And friends and festival goers Anna Shriver and Gabrille Andrews illustrate that.

Shriver and Andrews lay out in front of the No-Fi Cabin, a small stage, which houses no electricity and only allows for an intimate audience of about 30, glistening with sweat from the high heat. The music festival draws the two Ohio University alumnae back together every year for a reunion, Shriver said.

“We love (the Nelsonville Music Festival),” the two exclaimed together.

Watching The Flaming Lips perform on the main stage Friday night was among the highlights of the festival, they said.

“It was amazing, it’s like they take you to another world,” Andrews said.

“You’re just engulfed by the colors and the sounds and the music,” Shriver chimed in.

“They’re so interactive,” Andrews added. “They want their fans to have a great time and party and dance.”

The two were still discovering pieces of confetti tucked in their hair and all around from the massive amount that had been dumped on them by band member Wayne Coyne.

Others like Julie Vieux came from long distances to be a part of the festival.

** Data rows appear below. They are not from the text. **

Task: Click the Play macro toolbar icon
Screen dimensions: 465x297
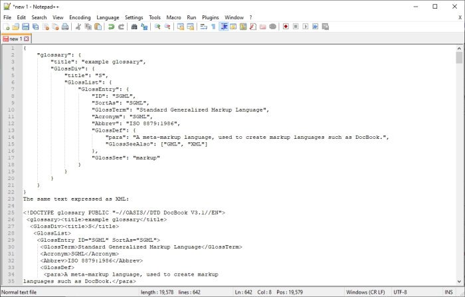Action: [306, 27]
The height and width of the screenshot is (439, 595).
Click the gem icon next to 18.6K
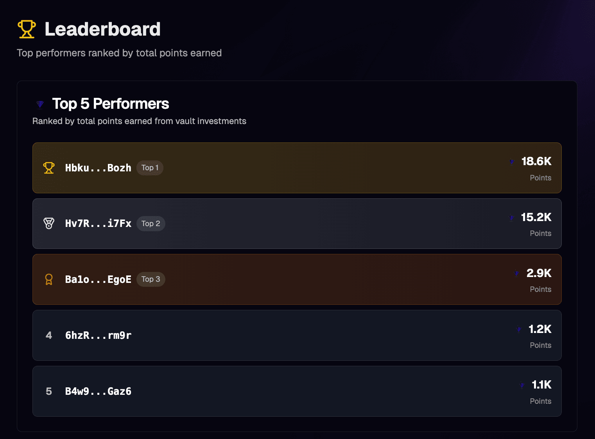pos(511,162)
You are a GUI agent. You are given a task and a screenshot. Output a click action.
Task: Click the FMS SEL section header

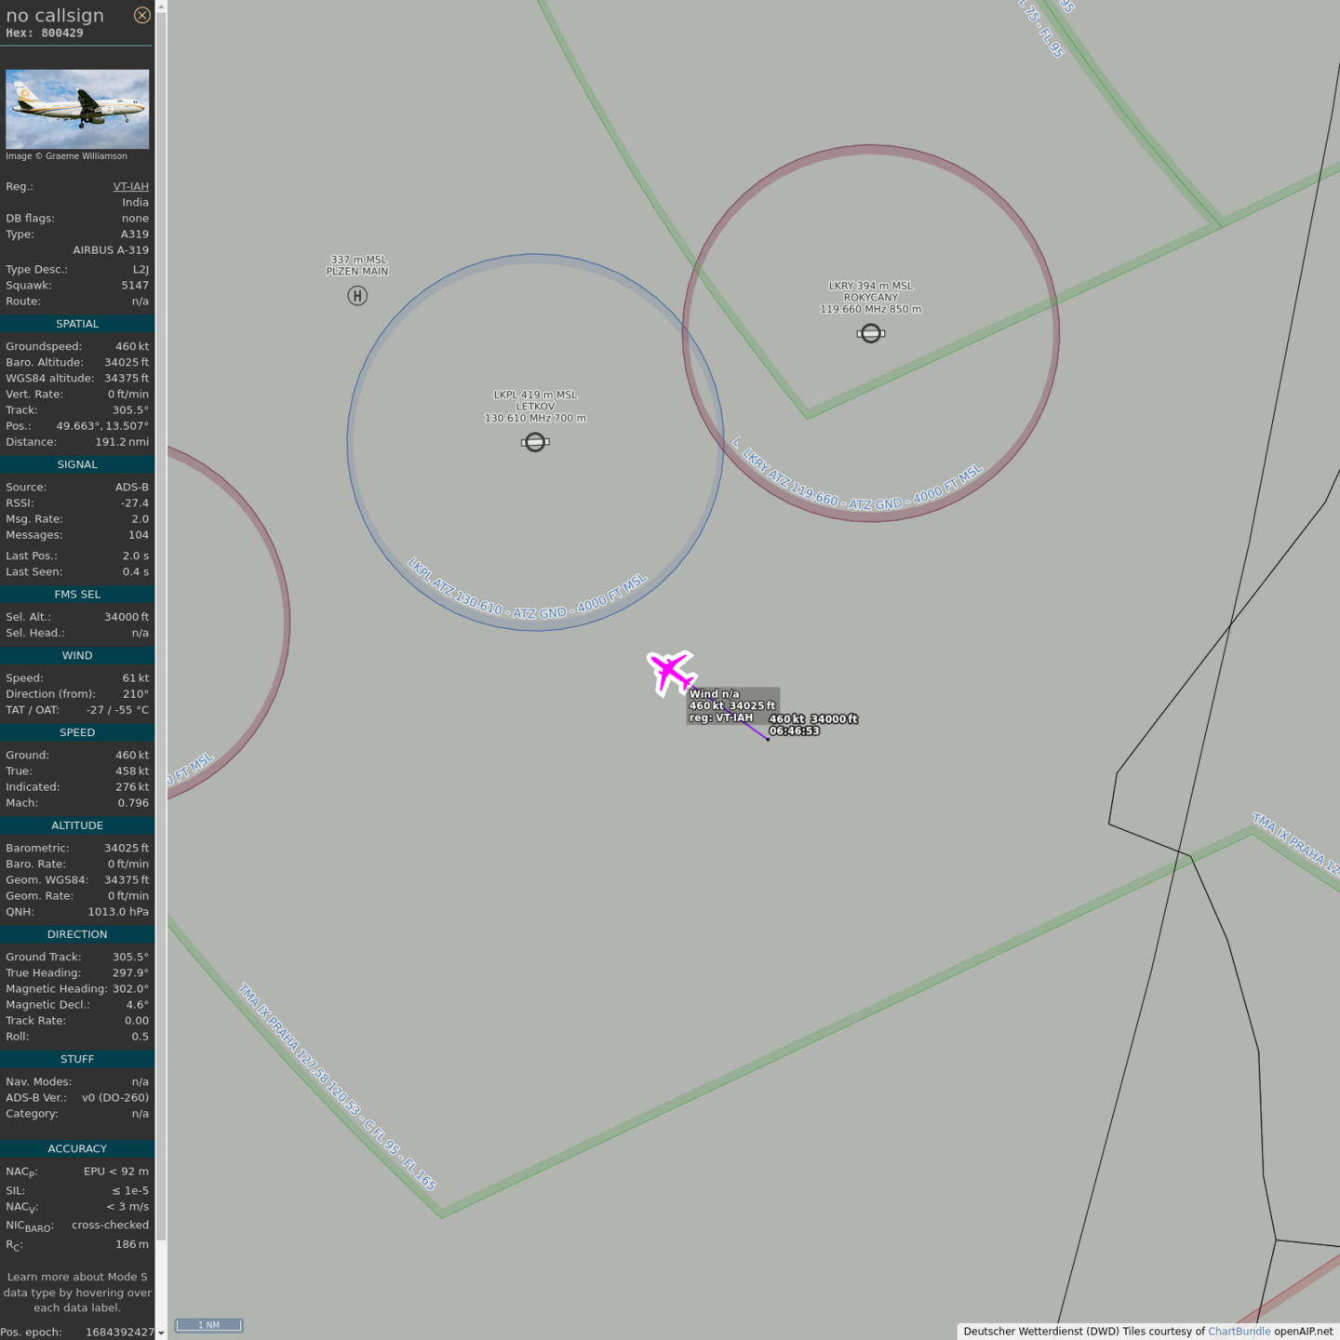click(x=77, y=595)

Vieux, along with her husband and little ones traveled from Houston to spend time with family, she said.

Her family was hanging out at the art tent with Federal Hocking’s art club and contributed wishes to be placed on the “Wish Dragon,” set to parade around the festival.

Some of the wishes on the dragon read, “World peace,” while others wished for safety, good health and one special wish for a rocket ship.

Family interactions like this draw more people to the festival, Koscho said.

“(The festival) is definitely an all ages thing and that’s not very common with these kind of things. Families seek that out and it draws people to it,” he said.

Koscho said the festival has evolved and grown considerably, with additions like its collaboration with the Federal Hocking Art Club and now Hocking College’ Appalachian Heritage School, since its inception as a one-day festival 11 years ago.

The trick is to not lose focus on what makes the festival special, he said.

“The tough thing for us that we worry about, focus on and do our best to take care of is that the festival grows in a way that it doesn’t lose what makes it special, and so far we’ve been really lucky with that,” Koscho said, “Last year we had a good amount of people, and it still kept that character.”

On Monday, Koscho said that approximately 7,000 people attended the festival this year. He said that number is slightly higher than last year’s crowd count.